HPSv3 / generate /README.md
sdsdgwe's picture
update
9b57ce7

A newer version of the Gradio SDK is available: 6.1.0

Upgrade

Image Generation Module

This module is designed for generating images from text prompts using various pretrained diffusion models. It supports parallel generation across multiple GPUs and can be extended to include new models easily.

File Structure

  • gen_images_from_prompt.py: The main script for running the image generation process. It reads prompts from a JSON file and handles command-line arguments.
  • generator.py: Contains the core Generator class, which manages the model pipelines and distributes the generation tasks across different devices.
  • utils/pipelines.py: Defines the configurations for all supported pretrained models. This is where you can add or modify model parameters.
  • utils/utils.py: Contains helper functions for initializing diffusers pipelines and interacting with model APIs.

How to Use

To generate images, run the main script with the required arguments.

Basic Command

python gen_images_from_prompt.py \
    --json_path /path/to/your/prompts.json \
    --out_dir /path/to/your/output_directory \
    --pipeline_name sd_xl_pipe flux_schnell_pipe

Command-Line Arguments

  • --json_path (required): Path to a JSON file containing a list of prompts. Each item in the list should be an object with a "caption" key.

    • For generating images according to real images, you should specify "image_file" which is the original image path, and "aspect_ratio" of this image. The specific height and width will be adjusted according to model's best practice resolution.

    • For generating images from prompt only, you should specify "save_name", "height" and "width" Example prompts.json format:

    [
      {
        "image_file": "1.jpg",
        "caption": "A beautiful landscape painting of a mountain range at sunset.",
        "aspect_ratio": 0.5,
      },
      {
        "image_file": "2.jpg",
        "caption": "A close-up photo of a red rose with water droplets.",
        "aspect_ratio": 1.0,
      },
      {
        "image_file": "3.jpg",
        "caption": "An astronaut riding a horse on Mars, digital art.",
        "aspect_ratio": 1.77,
      }
    ]
    
  • --out_dir (required): The root directory where generated images will be saved. A subdirectory will be created for each pipeline.

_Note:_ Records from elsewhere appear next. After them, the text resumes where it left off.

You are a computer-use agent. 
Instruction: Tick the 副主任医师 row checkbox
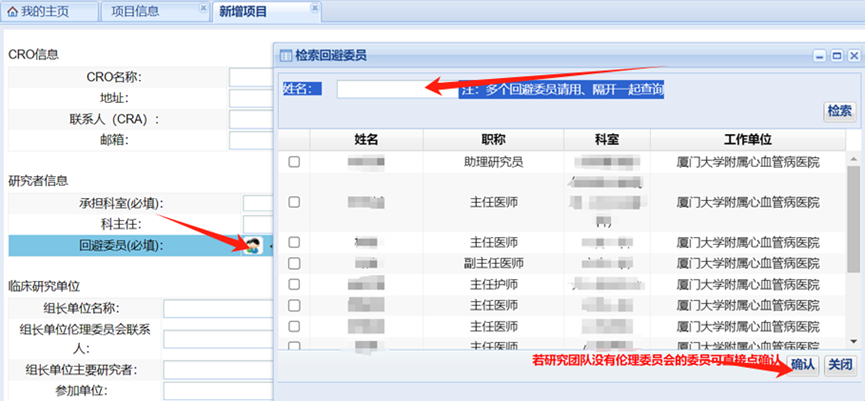(294, 263)
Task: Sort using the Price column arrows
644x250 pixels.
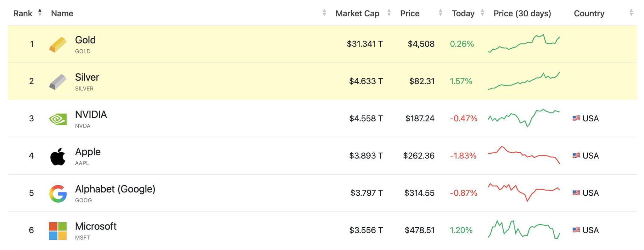Action: [440, 13]
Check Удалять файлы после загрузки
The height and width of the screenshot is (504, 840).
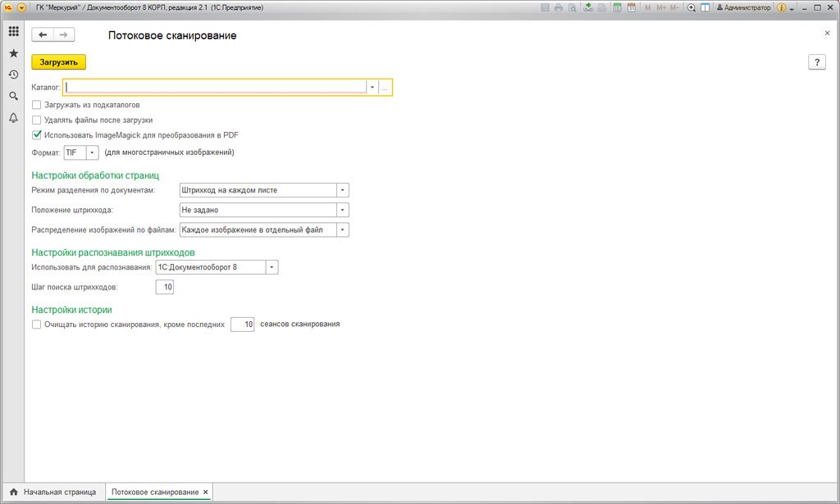[36, 120]
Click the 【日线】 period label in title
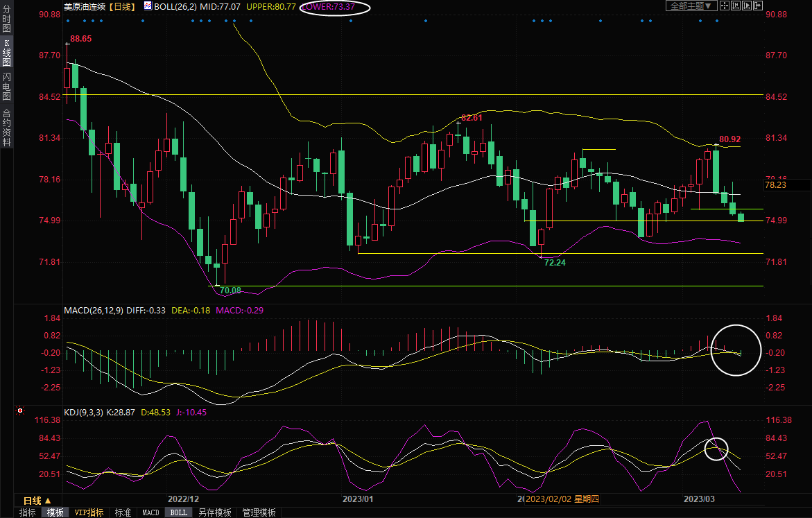Screen dimensions: 812x518 [x=122, y=6]
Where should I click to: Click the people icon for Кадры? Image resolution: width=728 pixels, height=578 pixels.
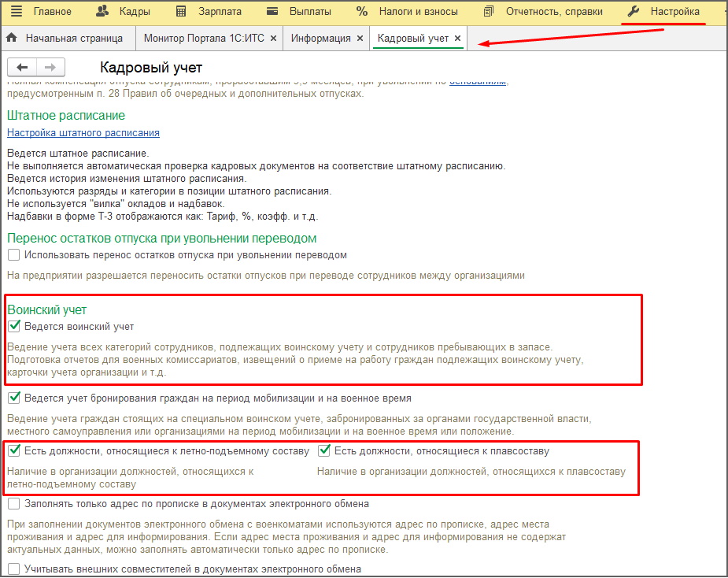point(102,12)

  • --pipeline_name (required): One or more pipeline configuration names to use for generation. These names must correspond to the PipelineParam variable names defined in utils/pipelines.py.

  • --num_devices: The number of GPU devices to use for generation. Defaults to 8.

  • --batch_size: The batch size per device. Defaults to 1.

  • --num_machine: The total number of machines used in a distributed setup. Defaults to 1.

  • --machine_id: The ID of the current machine in a distributed setup. Defaults to 0.

  • --enable_availabel_check: If set, the script will first run a quick check on a small batch to ensure each pipeline can be loaded and run without errors.

  • --reverse: If set, the order of the specified pipelines will be reversed.

How to Add a New Model

You can easily add a new text-to-image model by configuring it in the utils/pipelines.py file.

  1. Open utils/pipelines.py.

  2. Import PipelineParam if it's not already imported.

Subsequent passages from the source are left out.